**RAW DATA**
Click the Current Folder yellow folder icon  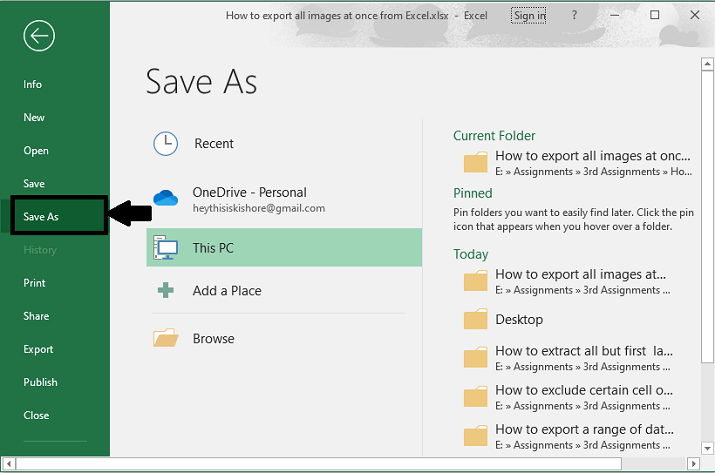tap(475, 163)
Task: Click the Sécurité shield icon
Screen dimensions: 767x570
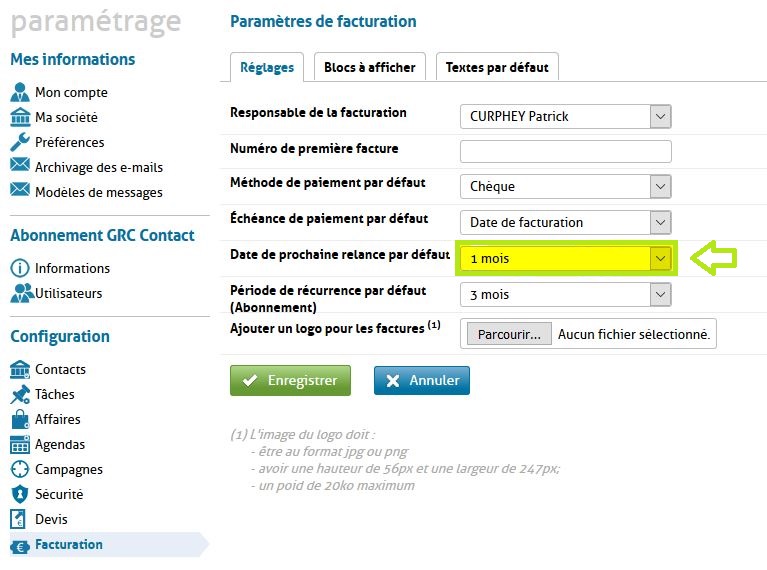Action: (20, 495)
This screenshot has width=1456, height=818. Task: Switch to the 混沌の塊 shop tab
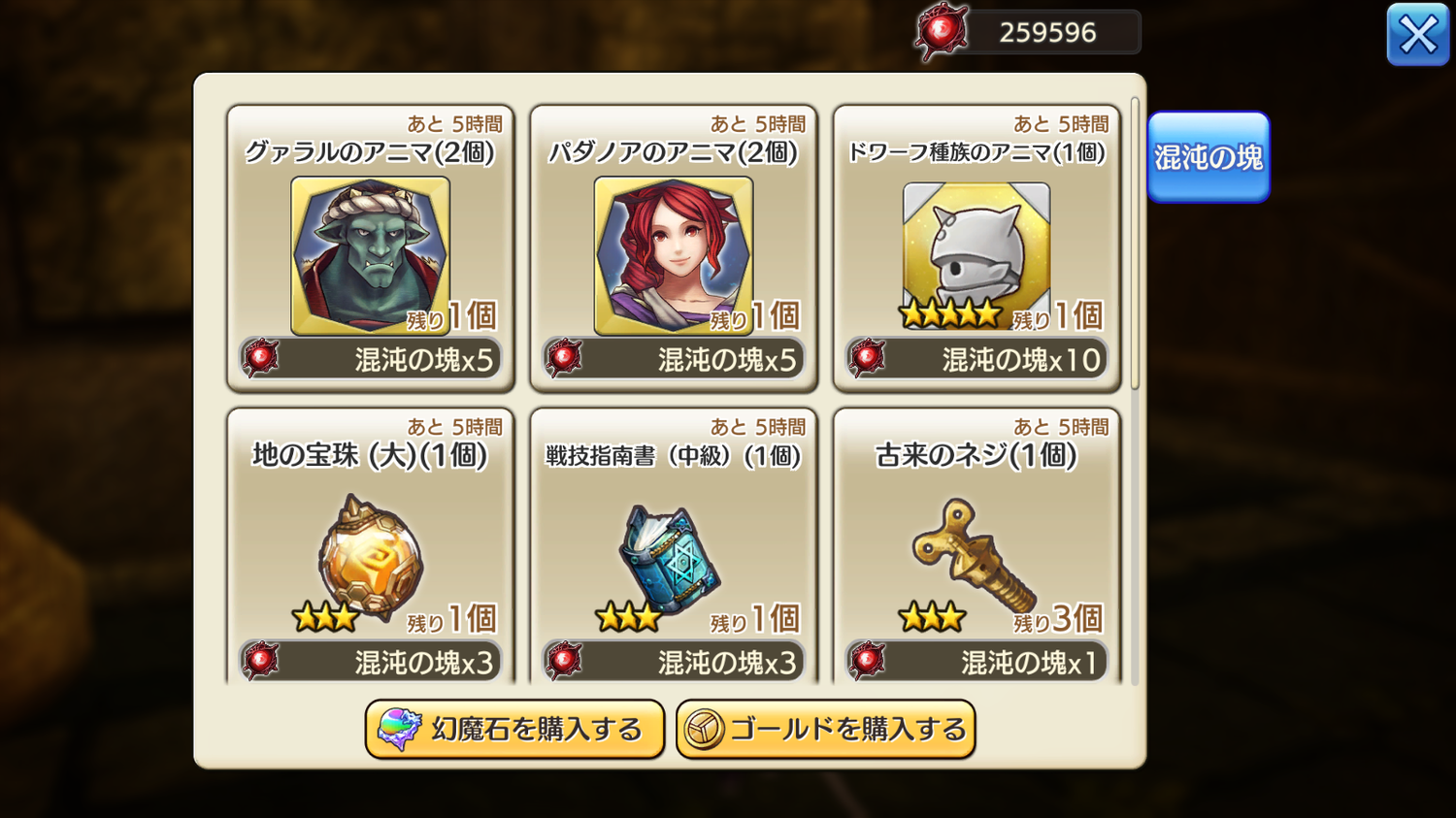[1208, 157]
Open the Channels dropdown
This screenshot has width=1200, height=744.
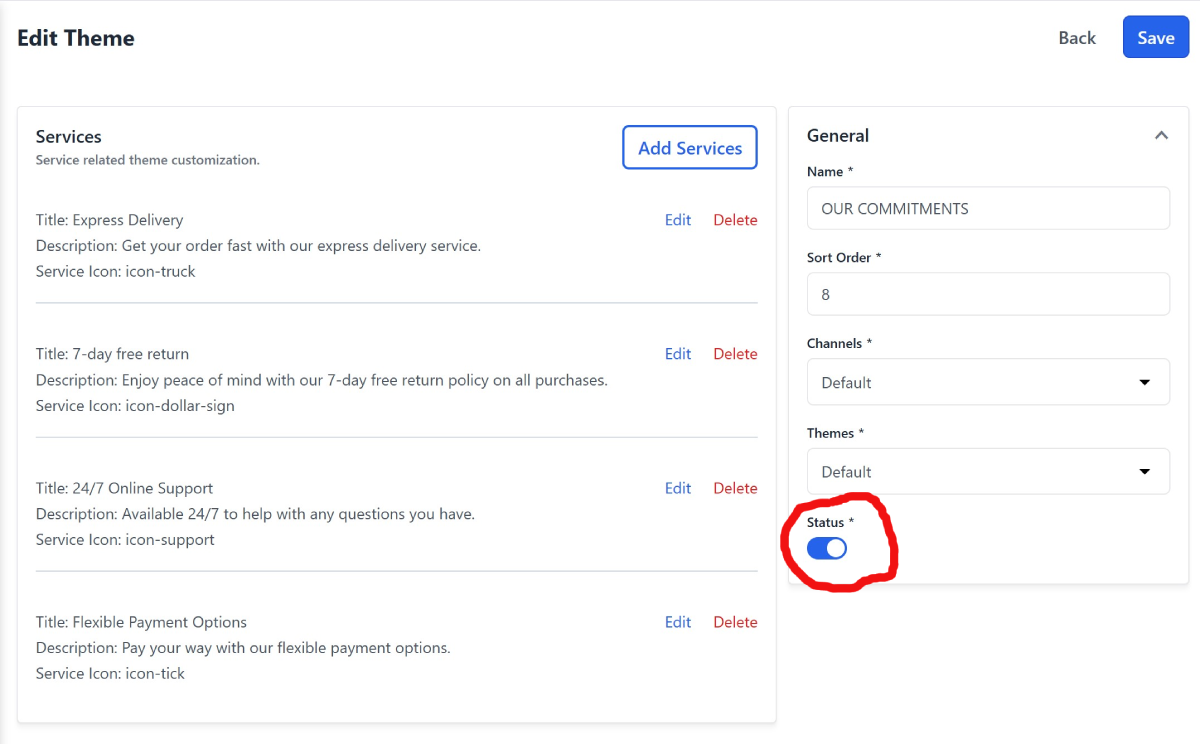[987, 382]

**WHAT YOU SHOULD DO**
Write out the lines that run from the line containing "Task: Click the Sécurité shield icon" to the end of the entries, inclusive, exactly as written. Skip every picture.

**OUTPUT BELOW**
Task: Click the Sécurité shield icon
Screen dimensions: 767x570
Action: (20, 495)
This screenshot has width=1456, height=818. Task: Switch to the 混沌の塊 shop tab
[1208, 157]
Open the Channels dropdown
This screenshot has width=1200, height=744.
[987, 382]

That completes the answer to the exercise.